FRET, or Forster Resonance Energy Transfer, is a phenomenon where closely matched pairs of fluorophores are used to determine spatial proximity in molecular and protein-protein interactions. Three criteria must be met for efficient FRET to occur between the donor and acceptor chromophores:
1. Strong spectral overlap between the emission spectrum of the donor and the excitation spectrum of the acceptor
2. Close proximity of the donor and acceptor chromophores (<10 nm)
3. Alignment of the transition dipoles of the two molecules
When these criteria are met, the energy is non-radiatively transferred from the donor to the acceptor. As a result, the donor's fluorescence intensity goes down (and it's excited-state lifetime is shortened) and the acceptor's fluorescence intensity goes up.
As described above, the donor and acceptor chromophores need to have a large spectral overlap, which, while creating the conditions for effective energy transfer, also results in spectral bleed through (SBT) and can be a problem in FRET measurements. Because excitation and emission spectra are very wide, there is bleed through in both directions. A small percentage of acceptor molecules can be directly excited by the donor's excitation, and simultaneously, a small percentage of donor emission can pass through the acceptor's emission filter.
The development of SBT correction techniques have been critical to the evolution of FRET as a useful and widely used application. These SBT correction techniques—which include software development, fluorescence lifetime imaging (FLIM) correlation, and photo bleaching techniques—have reached a degree of sophistication that improves the efficacy of FRET. Similarly, the development of microscopy techniques such as one-photon, two-photon (multiphoton), confocal, and TIRF are all contributing to the growing effectiveness and ease of FRET experiments.
Filter & Microscope Configurations for FRET
The filter components required for FRET experiments are not esoteric. As in any fluorescence microscopy application, an excitation filter is required for exciting the donor fluorophore, and a dichroic mirror is required for separating donor excitation energy from both donor and acceptor emission energy. Unlike typical fluorescence applications, however, two emission filters are required, one for the acceptor fluorophore, or FRET emission, and one for the donor fluorophore in order to correct for signal bleed thru. For the most part, the filter components used for FRET are identical to those used for epifluorescence applications, providing that the dichroic mirror transmits both emission wavelengths. More important than the selection of filters is an understanding of the physical configuration of the microscope hardware to be used in the FRET experiment. At issue are critical experimental variables, such as time and image registration. While the ideal setup may not be affordable or available to all researchers interested in FRET studies, it is nonetheless important to understand the pros and cons of the available hardware and filter set configurations.

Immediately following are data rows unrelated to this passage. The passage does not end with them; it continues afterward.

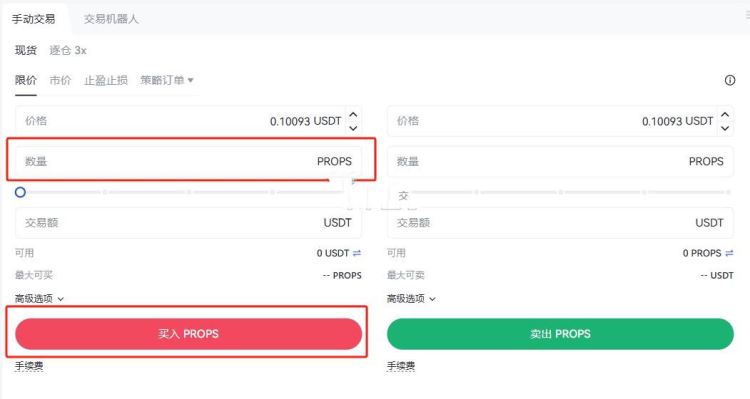Screen dimensions: 750x399
Task: Focus the buy 数量 PROPS field
Action: (188, 161)
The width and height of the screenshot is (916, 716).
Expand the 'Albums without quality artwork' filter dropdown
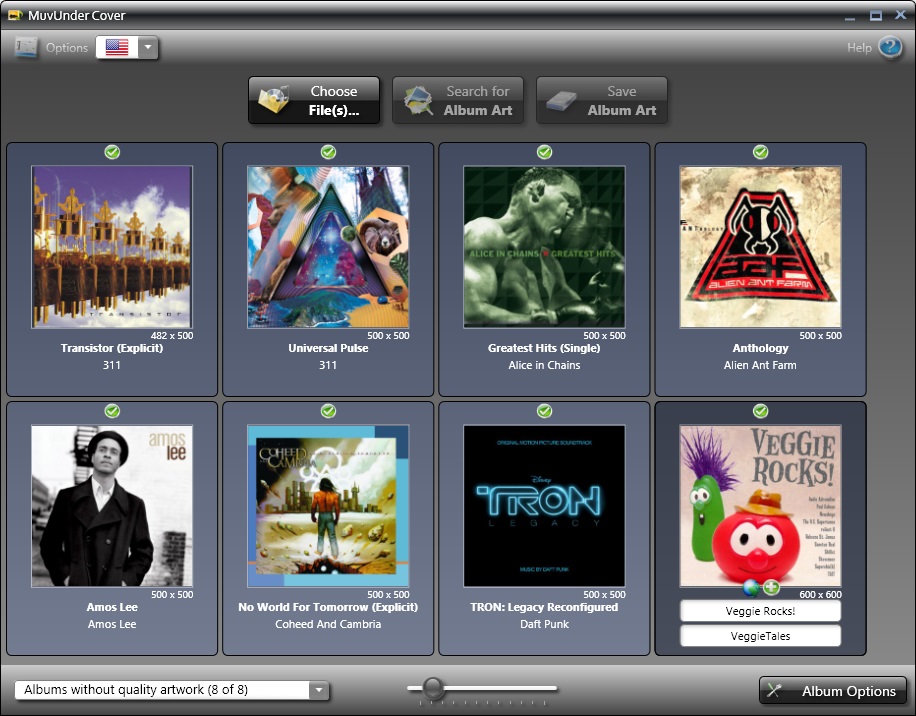318,690
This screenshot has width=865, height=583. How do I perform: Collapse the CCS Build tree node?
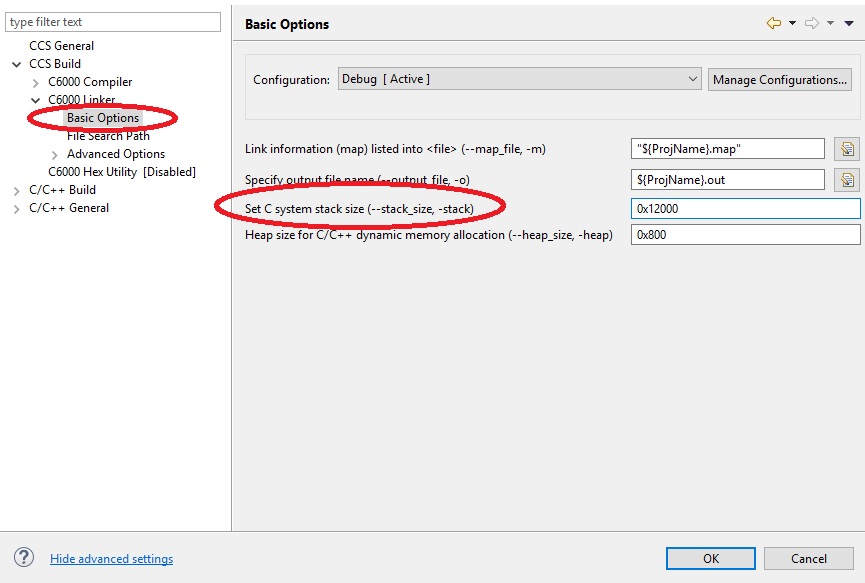tap(17, 64)
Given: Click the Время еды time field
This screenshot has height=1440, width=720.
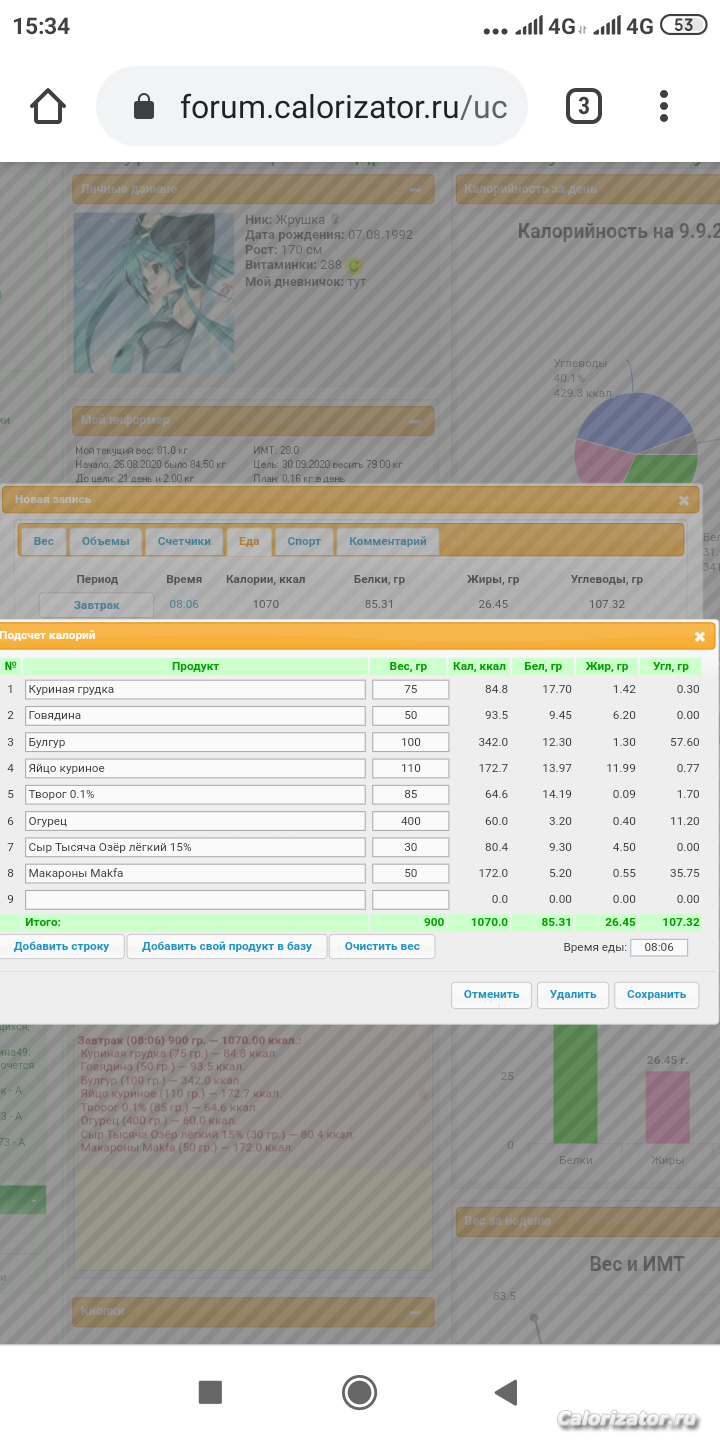Looking at the screenshot, I should (659, 946).
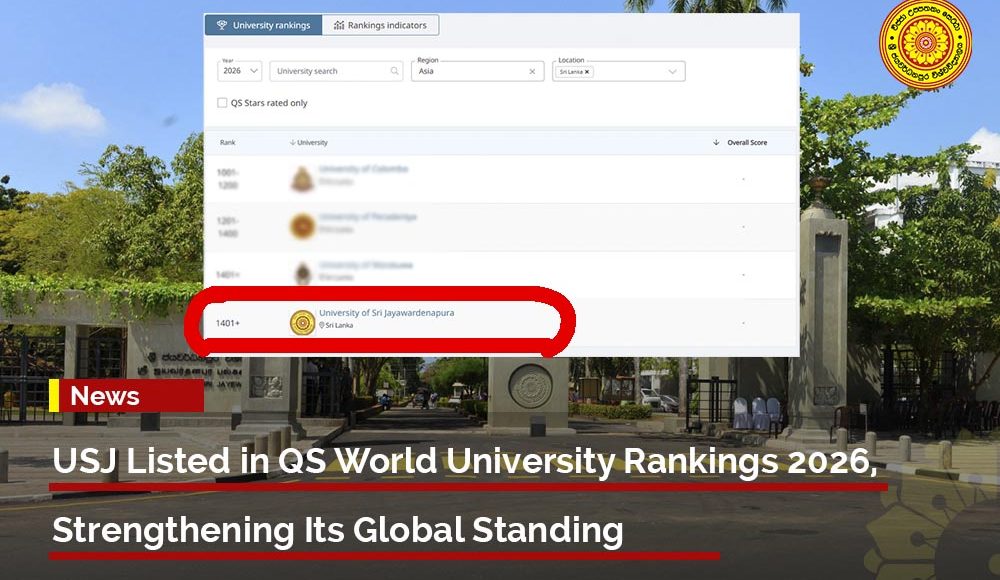Click the University of Colombo crest icon
Image resolution: width=1000 pixels, height=580 pixels.
coord(301,179)
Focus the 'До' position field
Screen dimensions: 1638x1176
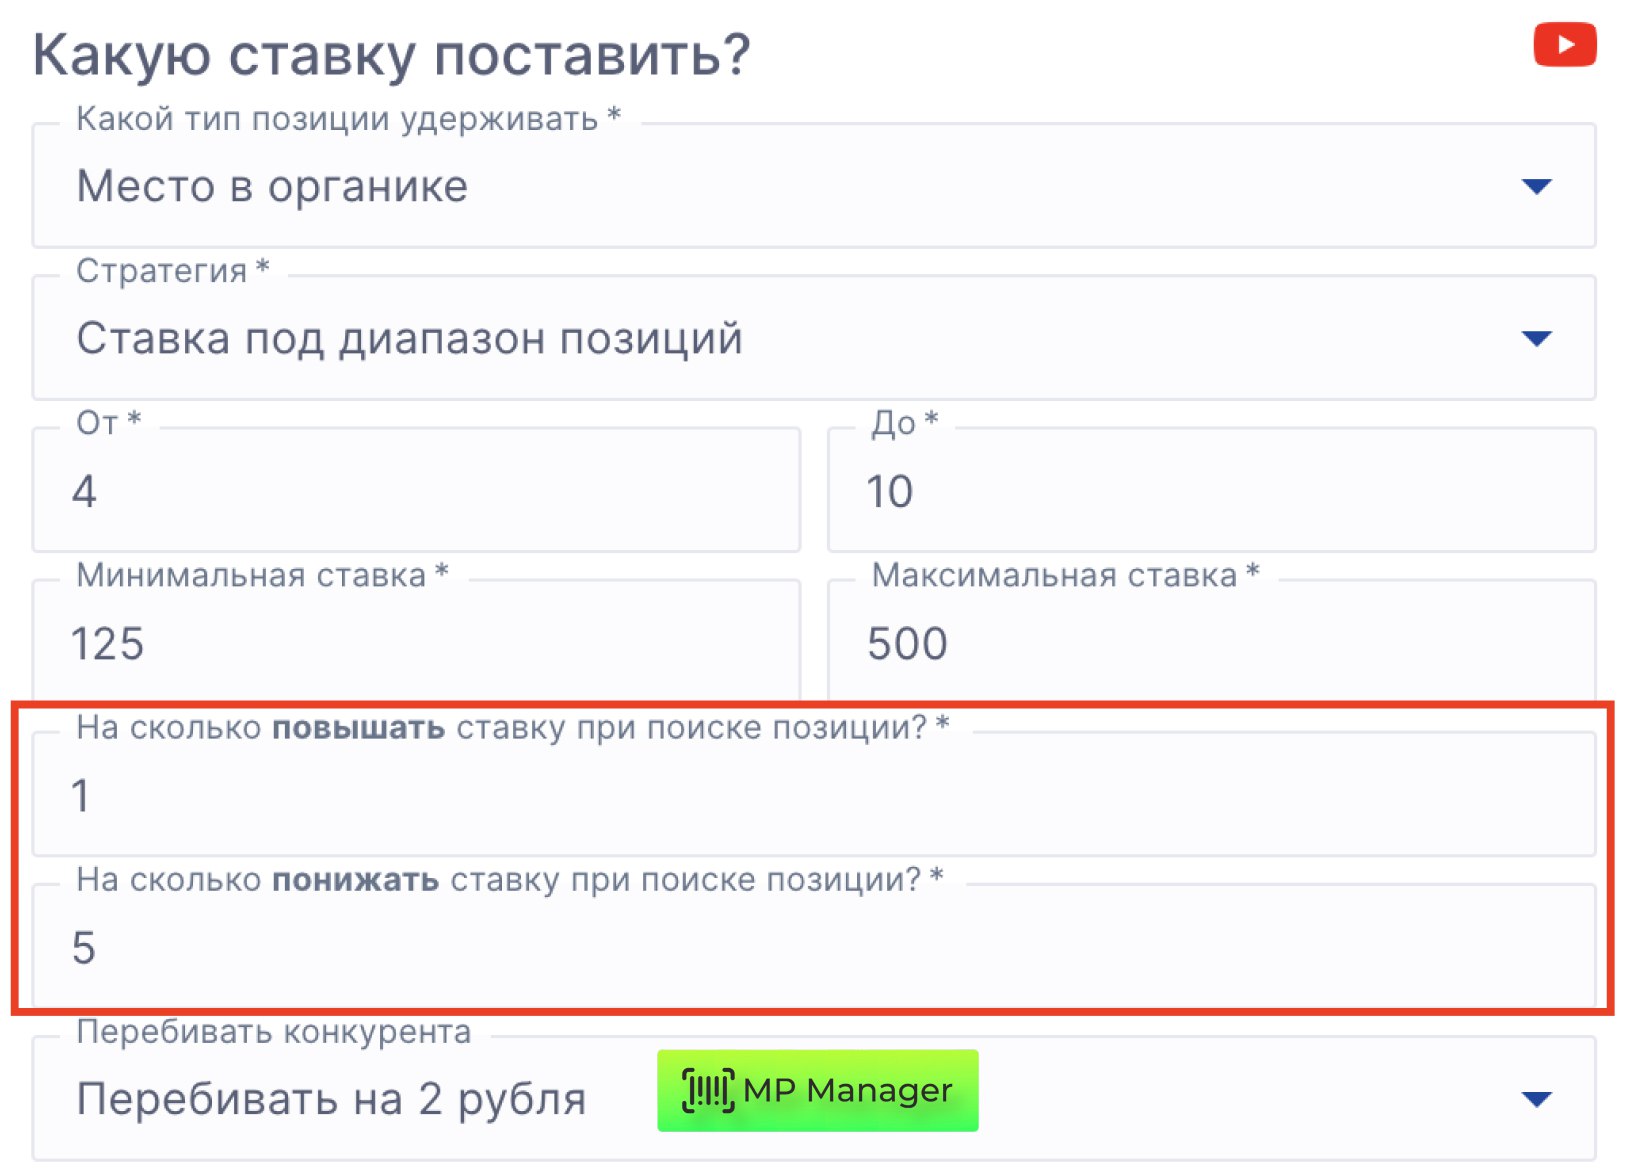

1. Simultaneous Multi-view Microscope Configurations
For dynamic imaging of FRET due to protein-protein or other intermolecular interactions, the preferred setup allows the simultaneous visualization of both donor and acceptor signals. This arrangement is achieved with a series of dichroic mirrors and detectors arranged in a sequential manner such that different wavelengths are imaged onto each detector at the same time. The detectors are aligned so they are in perfect registration. Real-time corrections of bleed through can be accomplished using this method. Because the signals are acquired at the same time, it is the best method to use for imaging of live specimens. It is costly to set up, but robust because there are no moving parts in the system.
2. Emission Filter Wheels for Microscopes
The next best option is to use a filter wheel for fast-switching between donor and acceptor emission filters. When using a filter wheel in front of the detector, the filter cube is equipped with an excitation filter and dichroic mirror with the emission side left empty. When the donor and acceptor filters are loaded in the filter wheel, switching can be accomplished in ~50 ms which is fast enough for many biological processes. Because a single detector is used, this method is less expensive, but there may be subtle shifts in image registration due to movement of the filter wheel and variations between the filters.
3. Separate Filter Cubes
Without a multi-view attachment or emission filter wheel, researchers must fall back on a third hardware configuration for FRET, which involves using a separate filter cube for both donor and acceptor fluorescence. In this configuration, while each cube has an exciter, dichroic and emitter, it is extremely important to remember that the exciter and dichroic in both sets are identical. While this hardware configuration allows for the discreet collection of donor and acceptor fluorescence, it is slow (usually dependent on users explicitly changing filter cubes) and the most susceptible to subtle image registration shifts. It is most appropriate for fixed samples or those that are changing very slowly over time.